── Data provided ──

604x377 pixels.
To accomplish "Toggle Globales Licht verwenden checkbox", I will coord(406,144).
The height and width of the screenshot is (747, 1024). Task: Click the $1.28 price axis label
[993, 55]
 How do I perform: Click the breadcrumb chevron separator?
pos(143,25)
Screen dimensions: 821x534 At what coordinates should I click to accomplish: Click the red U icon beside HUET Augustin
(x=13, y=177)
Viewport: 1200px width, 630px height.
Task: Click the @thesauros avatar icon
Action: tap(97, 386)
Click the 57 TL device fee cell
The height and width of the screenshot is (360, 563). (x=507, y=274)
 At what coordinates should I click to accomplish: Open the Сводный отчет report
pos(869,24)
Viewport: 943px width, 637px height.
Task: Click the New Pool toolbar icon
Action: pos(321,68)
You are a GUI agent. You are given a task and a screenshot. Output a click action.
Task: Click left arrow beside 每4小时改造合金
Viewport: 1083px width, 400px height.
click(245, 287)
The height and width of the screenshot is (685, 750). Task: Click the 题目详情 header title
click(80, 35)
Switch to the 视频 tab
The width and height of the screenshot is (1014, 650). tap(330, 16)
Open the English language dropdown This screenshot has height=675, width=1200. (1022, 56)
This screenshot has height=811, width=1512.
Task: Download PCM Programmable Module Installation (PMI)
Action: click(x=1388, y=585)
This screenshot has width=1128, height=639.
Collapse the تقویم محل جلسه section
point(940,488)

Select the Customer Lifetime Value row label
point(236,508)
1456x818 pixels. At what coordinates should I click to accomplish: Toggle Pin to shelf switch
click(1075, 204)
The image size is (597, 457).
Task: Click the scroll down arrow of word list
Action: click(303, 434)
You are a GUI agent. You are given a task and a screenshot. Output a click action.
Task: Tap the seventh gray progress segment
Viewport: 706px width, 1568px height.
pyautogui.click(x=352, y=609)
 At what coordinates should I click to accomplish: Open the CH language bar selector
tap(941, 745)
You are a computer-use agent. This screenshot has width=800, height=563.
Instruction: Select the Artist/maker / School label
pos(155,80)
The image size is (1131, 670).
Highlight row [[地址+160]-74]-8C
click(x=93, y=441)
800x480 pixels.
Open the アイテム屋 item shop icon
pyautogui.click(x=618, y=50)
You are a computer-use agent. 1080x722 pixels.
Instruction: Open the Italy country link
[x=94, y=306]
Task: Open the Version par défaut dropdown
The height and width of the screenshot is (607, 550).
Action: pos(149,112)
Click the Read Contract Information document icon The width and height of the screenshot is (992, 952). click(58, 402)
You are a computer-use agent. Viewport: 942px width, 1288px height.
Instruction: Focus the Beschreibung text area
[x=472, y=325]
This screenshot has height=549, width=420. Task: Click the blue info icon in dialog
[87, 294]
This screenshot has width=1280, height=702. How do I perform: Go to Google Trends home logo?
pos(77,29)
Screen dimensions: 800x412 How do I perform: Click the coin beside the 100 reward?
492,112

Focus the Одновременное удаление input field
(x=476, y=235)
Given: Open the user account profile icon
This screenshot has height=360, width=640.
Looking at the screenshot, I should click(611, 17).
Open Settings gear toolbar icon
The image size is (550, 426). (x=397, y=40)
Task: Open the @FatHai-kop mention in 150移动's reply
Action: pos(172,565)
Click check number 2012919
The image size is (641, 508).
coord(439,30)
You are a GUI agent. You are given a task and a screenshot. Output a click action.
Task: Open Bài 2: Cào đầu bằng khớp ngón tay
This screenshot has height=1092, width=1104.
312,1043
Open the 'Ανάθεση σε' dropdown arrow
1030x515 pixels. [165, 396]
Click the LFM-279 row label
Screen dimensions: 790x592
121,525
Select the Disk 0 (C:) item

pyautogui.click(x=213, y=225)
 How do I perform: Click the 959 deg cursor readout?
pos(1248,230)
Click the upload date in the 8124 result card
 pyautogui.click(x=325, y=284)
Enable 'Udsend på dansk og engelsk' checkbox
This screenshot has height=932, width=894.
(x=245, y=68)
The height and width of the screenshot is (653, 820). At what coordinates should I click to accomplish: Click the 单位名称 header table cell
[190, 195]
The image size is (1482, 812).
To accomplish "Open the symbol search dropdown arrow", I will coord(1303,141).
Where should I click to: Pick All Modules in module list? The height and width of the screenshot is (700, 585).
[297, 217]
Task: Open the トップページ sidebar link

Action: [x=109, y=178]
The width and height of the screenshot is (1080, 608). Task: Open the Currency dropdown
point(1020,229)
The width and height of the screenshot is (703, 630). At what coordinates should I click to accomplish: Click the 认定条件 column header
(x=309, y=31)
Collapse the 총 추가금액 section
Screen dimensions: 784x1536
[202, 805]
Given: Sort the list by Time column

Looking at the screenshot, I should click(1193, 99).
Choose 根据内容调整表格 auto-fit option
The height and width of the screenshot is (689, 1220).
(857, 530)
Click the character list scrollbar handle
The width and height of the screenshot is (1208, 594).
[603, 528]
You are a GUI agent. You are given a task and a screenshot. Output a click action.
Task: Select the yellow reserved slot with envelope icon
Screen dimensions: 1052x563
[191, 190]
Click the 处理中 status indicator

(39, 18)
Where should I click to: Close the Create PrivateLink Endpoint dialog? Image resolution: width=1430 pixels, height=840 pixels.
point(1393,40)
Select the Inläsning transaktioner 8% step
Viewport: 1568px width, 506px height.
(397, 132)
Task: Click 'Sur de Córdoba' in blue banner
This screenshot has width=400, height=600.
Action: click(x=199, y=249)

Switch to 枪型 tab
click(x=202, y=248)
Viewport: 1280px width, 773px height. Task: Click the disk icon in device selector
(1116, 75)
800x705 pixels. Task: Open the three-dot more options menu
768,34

───

▸ **Your goal**
Give the data back exactly as it stands.

▸ **Final answer**
604x377 pixels.
To accomplish "Toggle Globales Licht verwenden checkbox", I will coord(406,144).
The height and width of the screenshot is (747, 1024). Task: Click the $1.28 price axis label
[993, 55]
 How do I perform: Click the breadcrumb chevron separator?
pos(143,25)
Screen dimensions: 821x534 At what coordinates should I click to accomplish: Click the red U icon beside HUET Augustin
(x=13, y=177)
Viewport: 1200px width, 630px height.
Task: Click the @thesauros avatar icon
Action: tap(97, 386)
Click the 57 TL device fee cell
The height and width of the screenshot is (360, 563). (x=507, y=274)
 At what coordinates should I click to accomplish: Open the Сводный отчет report
pos(869,24)
Viewport: 943px width, 637px height.
Task: Click the New Pool toolbar icon
Action: pos(321,68)
You are a GUI agent. You are given a task and a screenshot. Output a click action.
Task: Click left arrow beside 每4小时改造合金
Viewport: 1083px width, 400px height.
click(245, 287)
The height and width of the screenshot is (685, 750). Task: Click the 题目详情 header title
click(80, 35)
Switch to the 视频 tab
The width and height of the screenshot is (1014, 650). tap(330, 16)
Open the English language dropdown This screenshot has height=675, width=1200. (1022, 56)
This screenshot has height=811, width=1512.
Task: Download PCM Programmable Module Installation (PMI)
Action: click(x=1388, y=585)
This screenshot has width=1128, height=639.
Collapse the تقویم محل جلسه section
point(940,488)

Select the Customer Lifetime Value row label
point(236,508)
1456x818 pixels. At what coordinates should I click to accomplish: Toggle Pin to shelf switch
click(1075, 204)
The image size is (597, 457).
Task: Click the scroll down arrow of word list
Action: click(303, 434)
You are a GUI agent. You are given a task and a screenshot. Output a click action.
Task: Tap the seventh gray progress segment
Viewport: 706px width, 1568px height.
pyautogui.click(x=352, y=609)
 At what coordinates should I click to accomplish: Open the CH language bar selector
tap(941, 745)
You are a computer-use agent. This screenshot has width=800, height=563.
Instruction: Select the Artist/maker / School label
pos(155,80)
The image size is (1131, 670).
Highlight row [[地址+160]-74]-8C
click(x=93, y=441)
800x480 pixels.
Open the アイテム屋 item shop icon
pyautogui.click(x=618, y=50)
You are a computer-use agent. 1080x722 pixels.
Instruction: Open the Italy country link
[x=94, y=306]
Task: Open the Version par défaut dropdown
The height and width of the screenshot is (607, 550).
Action: pos(149,112)
Click the Read Contract Information document icon The width and height of the screenshot is (992, 952). click(58, 402)
You are a computer-use agent. Viewport: 942px width, 1288px height.
Instruction: Focus the Beschreibung text area
[x=472, y=325]
This screenshot has height=549, width=420. Task: Click the blue info icon in dialog
[87, 294]
This screenshot has width=1280, height=702. How do I perform: Go to Google Trends home logo?
pos(77,29)
Screen dimensions: 800x412 How do I perform: Click the coin beside the 100 reward?
492,112

Focus the Одновременное удаление input field
(x=476, y=235)
Given: Open the user account profile icon
This screenshot has height=360, width=640.
Looking at the screenshot, I should click(611, 17).
Open Settings gear toolbar icon
The image size is (550, 426). (x=397, y=40)
Task: Open the @FatHai-kop mention in 150移动's reply
Action: pos(172,565)
Click check number 2012919
The image size is (641, 508).
coord(439,30)
You are a GUI agent. You are given a task and a screenshot. Output a click action.
Task: Open Bài 2: Cào đầu bằng khớp ngón tay
This screenshot has height=1092, width=1104.
312,1043
Open the 'Ανάθεση σε' dropdown arrow
1030x515 pixels. [165, 396]
Click the LFM-279 row label
Screen dimensions: 790x592
121,525
Select the Disk 0 (C:) item

pyautogui.click(x=213, y=225)
 How do I perform: Click the 959 deg cursor readout?
pos(1248,230)
Click the upload date in the 8124 result card
 pyautogui.click(x=325, y=284)
Enable 'Udsend på dansk og engelsk' checkbox
This screenshot has height=932, width=894.
(x=245, y=68)
The height and width of the screenshot is (653, 820). At what coordinates should I click to accomplish: Click the 单位名称 header table cell
[190, 195]
The image size is (1482, 812).
To accomplish "Open the symbol search dropdown arrow", I will coord(1303,141).
Where should I click to: Pick All Modules in module list? The height and width of the screenshot is (700, 585).
[297, 217]
Task: Open the トップページ sidebar link

Action: [x=109, y=178]
The width and height of the screenshot is (1080, 608). Task: Open the Currency dropdown
point(1020,229)
The width and height of the screenshot is (703, 630). At what coordinates should I click to accomplish: Click the 认定条件 column header
(x=309, y=31)
Collapse the 총 추가금액 section
Screen dimensions: 784x1536
[202, 805]
Given: Sort the list by Time column

Looking at the screenshot, I should click(1193, 99).
Choose 根据内容调整表格 auto-fit option
The height and width of the screenshot is (689, 1220).
(857, 530)
Click the character list scrollbar handle
The width and height of the screenshot is (1208, 594).
[603, 528]
You are a GUI agent. You are given a task and a screenshot. Output a click action.
Task: Select the yellow reserved slot with envelope icon
Screen dimensions: 1052x563
[191, 190]
Click the 处理中 status indicator

(39, 18)
Where should I click to: Close the Create PrivateLink Endpoint dialog? Image resolution: width=1430 pixels, height=840 pixels.
point(1393,40)
Select the Inläsning transaktioner 8% step
Viewport: 1568px width, 506px height.
(397, 132)
Task: Click 'Sur de Córdoba' in blue banner
This screenshot has width=400, height=600.
Action: click(x=199, y=249)

Switch to 枪型 tab
click(x=202, y=248)
Viewport: 1280px width, 773px height. Task: Click the disk icon in device selector
(1116, 75)
800x705 pixels. Task: Open the three-dot more options menu
768,34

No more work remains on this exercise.